Make sure you have a functioning docker (not podman) setup. Ubuntu virtual machines are great for this.

make stack_backend_mock

# open a second terminal
cd srv/integration_tests
npm install
#npm install cypress
#npm run tests:integration:cypress-windowed
export HTTP_PROXY=http://localhost:3128
export HTTPS_PROXY=http://localhost:3128
./node_modules/.bin/cypress run --no-exit --browser firefox --spec cypress/integration/automation-analytics.js

long running stack suitable for frontend and cypress dev with a real backend

Make sure you have a functioning docker (not podman) setup. Ubuntu virtual machines are great for this.

make stack_allow_restart

# open a second terminal after the stack has finished starting
make init

# open a third terminal
cd srv/integration_tests
npm install
#npm install cypress
#npm run tests:integration:cypress-windowed
export HTTP_PROXY=http://localhost:3128
export HTTPS_PROXY=http://localhost:3128
./node_modules/.bin/cypress run --no-exit --browser firefox --spec cypress/integration/automation-analytics.js

Components

tool.py

Getting all the bits necessary to use a local keycloak instance for disconnected SSO are complicated. The steps are more complicated than what could exist in docker compose file also. Therefore tool.py was written to abstact all those steps and put bits where they need to be, to configure those bits, to build the bits and to create the appropriate docker compose file.

keycloak

Keycloak is the magic behind sso.redhat.com. It's a java based service that handles identity and authorization. When a user logs into keycloak through with a valid realm and client, they can obtain an encoded/encrypted token. This token can contain attributes about the user such as their account number and orgid. Insights chrome actually pulls those attributes out of the token and sets a cookie in the browser for each and those are used throughout the rest of the stack for user verification (specifically the account number).
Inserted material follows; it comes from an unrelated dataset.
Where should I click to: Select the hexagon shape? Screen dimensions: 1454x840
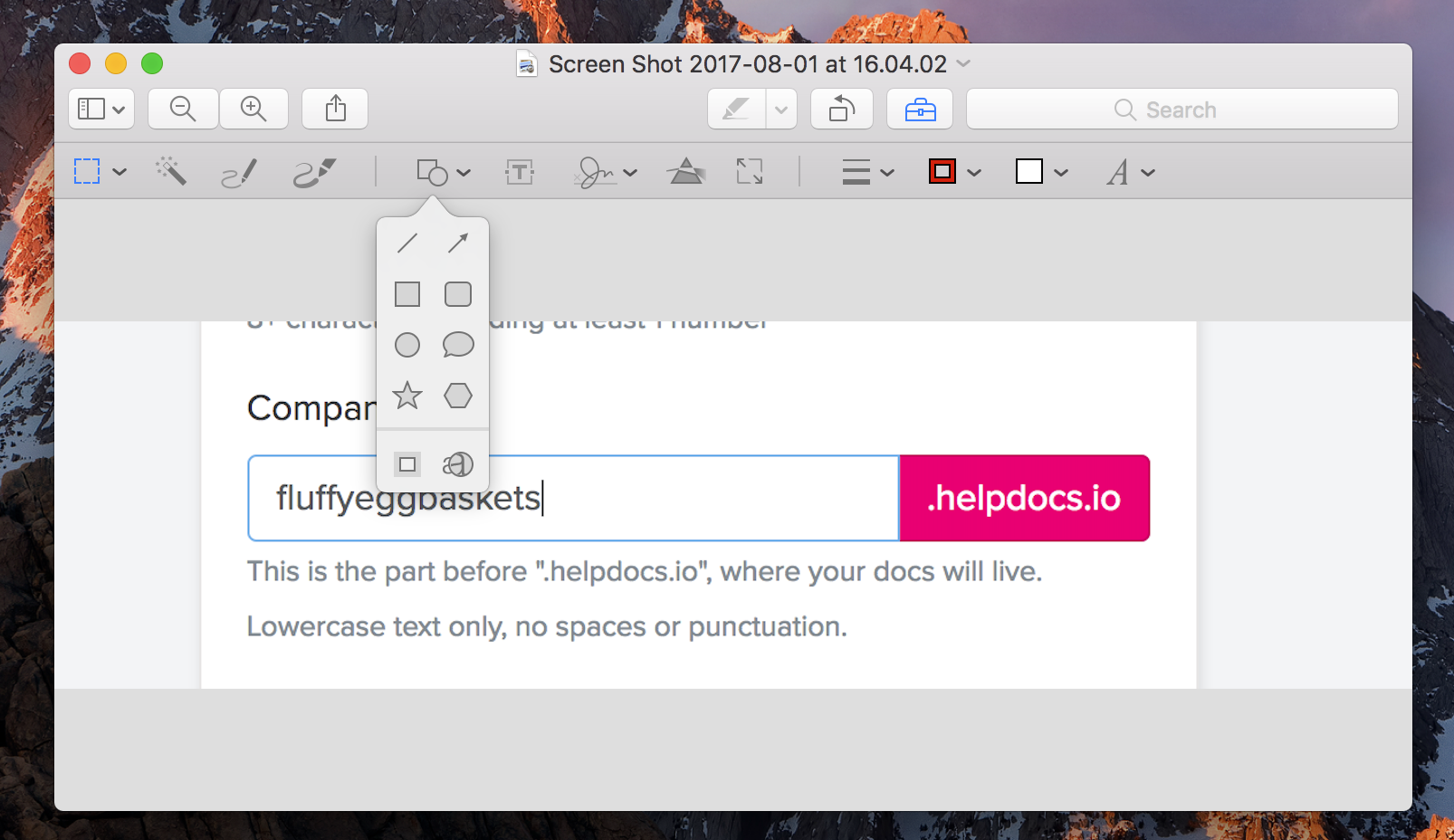pyautogui.click(x=458, y=396)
This stack will create a local keycloak instance, with the realm and client setup along with a default user "bob" with password "redhat1234".

keycloak_admin

Keycloak is one of those services that is a full time job to learn and manage. Configuring it for what is expected in the insights platform is especially complicated. Real settings, client setttings, client mappers, client scopes, user attributes, etc ... it's a lot. Keycloak admin is another flask app with a helper library that when spun up, creates the realm, client+mappers and the default "bob" user. Once the stack is up, users can visit the container's IP address and add more users via form and it will set everything properly on the backend.

aa_backend_mock

Due to speed concerns when hacking on this project, the real analytics backend was dropped in favor of a mock written in flask which serves out static fixture data. tool.py has a few options to allow the user to specify a backend url or a hash, but those features are not yet fully implemented and will raise an exception.

The plan is to have tool.py, if given the option, bring in a real backend checkout and aggregate it's docker compose information into the generated docker compose such that everything comes up together.